IndianSanskriti
Apastamba: India's most complicated Mathematician

Apastamba: India’s most complicated Mathematician

It is hard to write much of Apastamba since researchers are unable to discover a great deal about him  except that he was the author of a Sulbasutra which is certainly later than the Sulbasutra of Baudhayana. 

It would also be fair to say that Apastamba’s Sulbasutra is the most interesting from a mathematical point of view.  Apastamba’s exact birth dates and death dates are currently unknown. Since he is known to have lived around 600 BC, scholars will typically list this as both his birth and death year.

Apastamba was neither a mathematician in the sense that we would understand it today, nor a scribe who simply copied manuscripts like Ahmes. He would certainly have been a man of very considerable learning but probably not interested in mathematics for its own sake, merely interested in using it for religious purposes. Undoubtedly he wrote the Sulbasutra to provide rules for religious rites and to improve and expand on the rules which had been given by his predecessors. Apastamba would have been a Vedic priest instructing the people in the ways of conducting the religious rites he describes.

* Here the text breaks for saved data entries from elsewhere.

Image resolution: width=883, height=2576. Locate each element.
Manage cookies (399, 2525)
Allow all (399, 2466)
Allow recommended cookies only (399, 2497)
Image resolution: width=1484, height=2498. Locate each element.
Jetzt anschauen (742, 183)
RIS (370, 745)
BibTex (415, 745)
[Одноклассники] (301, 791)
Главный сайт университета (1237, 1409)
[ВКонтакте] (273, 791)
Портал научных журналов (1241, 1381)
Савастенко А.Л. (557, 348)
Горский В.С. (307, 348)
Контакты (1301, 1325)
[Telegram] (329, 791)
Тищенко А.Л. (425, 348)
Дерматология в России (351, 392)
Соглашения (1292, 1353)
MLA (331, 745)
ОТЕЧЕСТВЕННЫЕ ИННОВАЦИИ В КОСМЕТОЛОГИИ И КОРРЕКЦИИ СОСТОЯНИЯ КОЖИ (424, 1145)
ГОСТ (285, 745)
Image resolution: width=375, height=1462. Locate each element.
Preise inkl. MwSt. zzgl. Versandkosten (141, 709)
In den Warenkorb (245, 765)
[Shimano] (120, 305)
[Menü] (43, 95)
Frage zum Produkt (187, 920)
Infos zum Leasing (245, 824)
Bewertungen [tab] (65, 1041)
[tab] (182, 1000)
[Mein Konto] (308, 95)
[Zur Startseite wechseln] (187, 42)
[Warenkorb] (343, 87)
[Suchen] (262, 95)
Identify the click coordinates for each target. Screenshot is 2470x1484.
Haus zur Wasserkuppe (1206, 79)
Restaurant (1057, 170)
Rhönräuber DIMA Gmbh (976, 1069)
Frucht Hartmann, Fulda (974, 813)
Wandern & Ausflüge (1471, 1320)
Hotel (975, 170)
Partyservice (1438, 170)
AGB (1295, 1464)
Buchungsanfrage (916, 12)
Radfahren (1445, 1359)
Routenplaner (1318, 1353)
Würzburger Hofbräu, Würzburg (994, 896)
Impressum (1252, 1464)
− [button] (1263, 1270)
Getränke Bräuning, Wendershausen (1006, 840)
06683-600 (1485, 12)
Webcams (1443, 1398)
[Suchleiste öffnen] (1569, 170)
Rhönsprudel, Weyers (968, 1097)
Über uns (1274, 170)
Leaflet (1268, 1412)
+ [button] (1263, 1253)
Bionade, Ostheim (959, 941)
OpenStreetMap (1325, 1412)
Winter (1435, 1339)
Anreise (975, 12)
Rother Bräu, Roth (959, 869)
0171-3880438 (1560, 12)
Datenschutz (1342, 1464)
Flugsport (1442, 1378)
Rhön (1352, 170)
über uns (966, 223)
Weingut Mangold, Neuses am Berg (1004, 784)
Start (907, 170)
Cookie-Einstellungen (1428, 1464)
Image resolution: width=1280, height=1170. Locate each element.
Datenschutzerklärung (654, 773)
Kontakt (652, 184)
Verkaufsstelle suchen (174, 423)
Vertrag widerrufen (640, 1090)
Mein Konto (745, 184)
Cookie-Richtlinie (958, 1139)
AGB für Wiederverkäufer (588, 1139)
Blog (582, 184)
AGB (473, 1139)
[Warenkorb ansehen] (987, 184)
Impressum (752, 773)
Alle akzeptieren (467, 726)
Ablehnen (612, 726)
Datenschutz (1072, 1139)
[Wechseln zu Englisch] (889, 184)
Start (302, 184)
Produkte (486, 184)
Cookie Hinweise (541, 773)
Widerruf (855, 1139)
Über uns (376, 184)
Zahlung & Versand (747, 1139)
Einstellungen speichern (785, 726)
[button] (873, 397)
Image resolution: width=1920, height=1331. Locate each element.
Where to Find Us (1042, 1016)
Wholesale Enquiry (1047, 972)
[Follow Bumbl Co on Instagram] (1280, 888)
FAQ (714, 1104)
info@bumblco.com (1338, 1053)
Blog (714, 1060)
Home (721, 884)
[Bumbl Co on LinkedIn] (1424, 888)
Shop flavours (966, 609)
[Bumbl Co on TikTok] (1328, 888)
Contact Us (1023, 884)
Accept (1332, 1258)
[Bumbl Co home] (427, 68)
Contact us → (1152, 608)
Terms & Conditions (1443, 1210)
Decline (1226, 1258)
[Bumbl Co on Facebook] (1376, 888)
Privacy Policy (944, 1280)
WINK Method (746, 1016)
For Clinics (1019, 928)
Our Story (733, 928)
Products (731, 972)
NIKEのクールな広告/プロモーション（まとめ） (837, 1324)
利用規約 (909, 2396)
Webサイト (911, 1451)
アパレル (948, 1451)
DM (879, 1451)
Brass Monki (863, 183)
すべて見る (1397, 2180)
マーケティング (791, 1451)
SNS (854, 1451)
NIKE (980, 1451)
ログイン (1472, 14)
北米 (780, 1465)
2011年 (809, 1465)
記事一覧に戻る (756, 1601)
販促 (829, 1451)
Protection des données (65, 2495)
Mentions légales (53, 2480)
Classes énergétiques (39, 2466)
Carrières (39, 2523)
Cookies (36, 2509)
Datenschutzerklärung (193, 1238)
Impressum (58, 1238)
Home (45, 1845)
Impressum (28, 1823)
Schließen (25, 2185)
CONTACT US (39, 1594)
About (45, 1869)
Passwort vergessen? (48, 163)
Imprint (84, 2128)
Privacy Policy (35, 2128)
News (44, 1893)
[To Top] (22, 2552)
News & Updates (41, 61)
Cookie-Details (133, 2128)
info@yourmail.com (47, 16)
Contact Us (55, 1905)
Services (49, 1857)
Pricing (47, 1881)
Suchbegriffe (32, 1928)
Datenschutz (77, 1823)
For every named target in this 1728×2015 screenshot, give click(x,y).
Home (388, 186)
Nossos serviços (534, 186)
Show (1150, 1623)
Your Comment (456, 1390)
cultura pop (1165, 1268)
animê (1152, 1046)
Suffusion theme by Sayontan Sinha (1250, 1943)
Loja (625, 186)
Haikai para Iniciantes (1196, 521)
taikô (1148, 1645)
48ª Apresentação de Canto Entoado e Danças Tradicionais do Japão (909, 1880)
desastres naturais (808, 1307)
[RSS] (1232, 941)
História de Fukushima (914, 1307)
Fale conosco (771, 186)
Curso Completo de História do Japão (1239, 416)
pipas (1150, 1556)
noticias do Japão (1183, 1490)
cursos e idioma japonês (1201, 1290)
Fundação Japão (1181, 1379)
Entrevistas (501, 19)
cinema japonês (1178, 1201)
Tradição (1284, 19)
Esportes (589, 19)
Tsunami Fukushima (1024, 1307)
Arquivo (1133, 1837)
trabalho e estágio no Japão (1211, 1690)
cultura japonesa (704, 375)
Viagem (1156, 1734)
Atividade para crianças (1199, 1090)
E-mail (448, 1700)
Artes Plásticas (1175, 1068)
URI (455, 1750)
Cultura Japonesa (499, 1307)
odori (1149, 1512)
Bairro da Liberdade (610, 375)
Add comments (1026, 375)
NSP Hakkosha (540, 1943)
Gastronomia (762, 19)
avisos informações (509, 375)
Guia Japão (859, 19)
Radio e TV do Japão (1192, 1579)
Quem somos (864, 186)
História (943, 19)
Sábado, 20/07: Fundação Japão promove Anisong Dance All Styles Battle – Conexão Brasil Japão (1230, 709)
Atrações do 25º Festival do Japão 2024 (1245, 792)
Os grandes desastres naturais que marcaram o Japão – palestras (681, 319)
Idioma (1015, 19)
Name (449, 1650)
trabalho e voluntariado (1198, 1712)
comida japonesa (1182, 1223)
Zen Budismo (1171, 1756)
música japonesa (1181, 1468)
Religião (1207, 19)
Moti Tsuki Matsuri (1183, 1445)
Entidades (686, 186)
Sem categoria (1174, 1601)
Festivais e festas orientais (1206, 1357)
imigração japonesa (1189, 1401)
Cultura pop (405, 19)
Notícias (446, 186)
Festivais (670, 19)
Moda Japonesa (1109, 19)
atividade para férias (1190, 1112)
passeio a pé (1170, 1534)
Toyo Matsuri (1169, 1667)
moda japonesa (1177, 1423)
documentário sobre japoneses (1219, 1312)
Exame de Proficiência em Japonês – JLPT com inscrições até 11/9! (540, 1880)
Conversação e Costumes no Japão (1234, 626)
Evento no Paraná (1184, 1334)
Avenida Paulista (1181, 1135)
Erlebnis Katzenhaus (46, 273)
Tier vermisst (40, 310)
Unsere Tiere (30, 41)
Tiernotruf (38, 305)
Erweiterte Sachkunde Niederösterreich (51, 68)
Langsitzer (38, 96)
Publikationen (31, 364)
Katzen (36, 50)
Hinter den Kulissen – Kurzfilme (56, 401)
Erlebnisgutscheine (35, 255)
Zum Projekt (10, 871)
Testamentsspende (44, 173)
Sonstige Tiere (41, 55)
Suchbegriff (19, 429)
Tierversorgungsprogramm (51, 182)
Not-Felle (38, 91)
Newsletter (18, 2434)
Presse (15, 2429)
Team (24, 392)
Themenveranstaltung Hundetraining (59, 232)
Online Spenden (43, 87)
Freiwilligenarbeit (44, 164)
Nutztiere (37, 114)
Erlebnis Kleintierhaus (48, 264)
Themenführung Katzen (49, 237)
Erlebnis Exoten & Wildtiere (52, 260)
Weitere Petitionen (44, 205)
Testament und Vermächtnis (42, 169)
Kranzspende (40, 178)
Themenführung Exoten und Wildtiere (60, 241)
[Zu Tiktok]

The mathematics given in the Sulbasutras is there to enable the accurate construction of altars needed for sacrifices. It is clear from the writing that Apastamba, as well as being a priest and a teacher of religious practices, would have been a skilled craftsman. He must have been himself skilled in the practical use of the mathematics he described as a craftsman who himself constructed sacrificial altars of the highest quality.

Apastamba’s main work in his extended version of the Sulbastura was to give the estimation of the square root of two. The general linear equation was solved in the Apastamba’s Sulbasutra. He also gives a remarkably accurate value for √2 namely:

1 + 1/3 + 1/(3×4) – 1/(3×4×34) = 1.4142156861.

which gives an answer correct to five decimal places.

Other contributions by Apastamba that were not fully explained included squaring the circle and dividing a segment into seven equal parts. Further explanations of his work can be found in translated versions of the Sulbastura.

Various critics have tried to reconstruct these processes but they have proved unsuccessful, leaving Apastamba’s to be the most well known Mathematician in modern day.